Though MaddAddam is the conclusion to the trilogy begun with Oryx and Crake, and therefore, in many respects, of a piece with the speculative vision found in those novels, it’s also a transitional work, one that signals ahead to the absurdity of trying to speculate about the future at all. At its heart, though, it is a novel about the power of art and storytelling — the absence of which helped bury the world to begin with. Specifically, its emulation of oral storytelling is a formal way of speculating about how possible redemptive futures are (actually) organized and reorganized in the stories we tell each other (and ourselves). And it features green people with glowing genitals (see above) who won’t stop singing.

The Heart Goes Last (2015)

Atwood’s new book, her first standalone novel since 2005’s The Penelopiad, is her fifth and possibly craziest work of speculative fiction. It tells of the story of a couple, Stan and Charmaine, who are stricken by social and financial and emotional precarity in the wake of a financial meltdown. The couple are offered a simulacrum of middle-class existence in the form of a prison (Positron) where labor and incarceration are perilously blurred.

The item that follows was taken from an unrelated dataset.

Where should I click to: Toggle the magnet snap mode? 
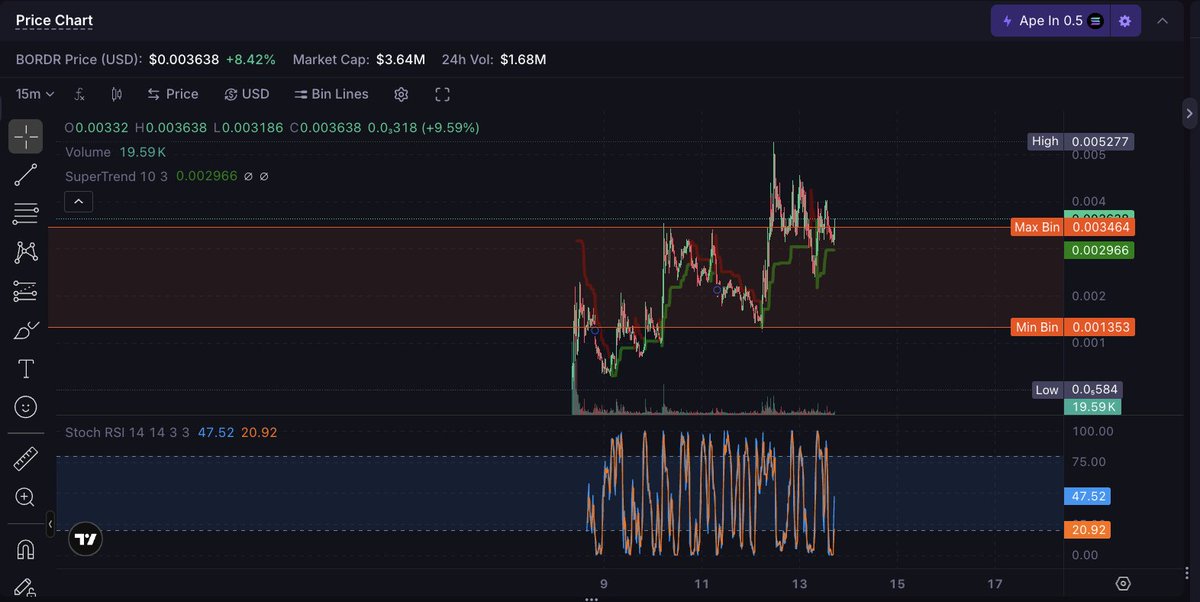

This, of course, is not a far cry from the current situation faced especially by millennials in the 21st-century developed world, but as a schematic, it does have an unfortunate way of gentrifying the structural racism that undergirds the North American prison system.

Otherwise, though, complaints that the novel is absurd — and it is a book that features sex robots and Elvis impersonators — miss the point: Atwood is trying to point out that against the backdrop of a destabilizing precarity, a steadfast realism can seem dishonest. The form of the book, which was originally written as a serial, is also speculative. Like the novel’s protagonists, we’re on course for a future where we’ll get life, death, and fiction on the installment plan.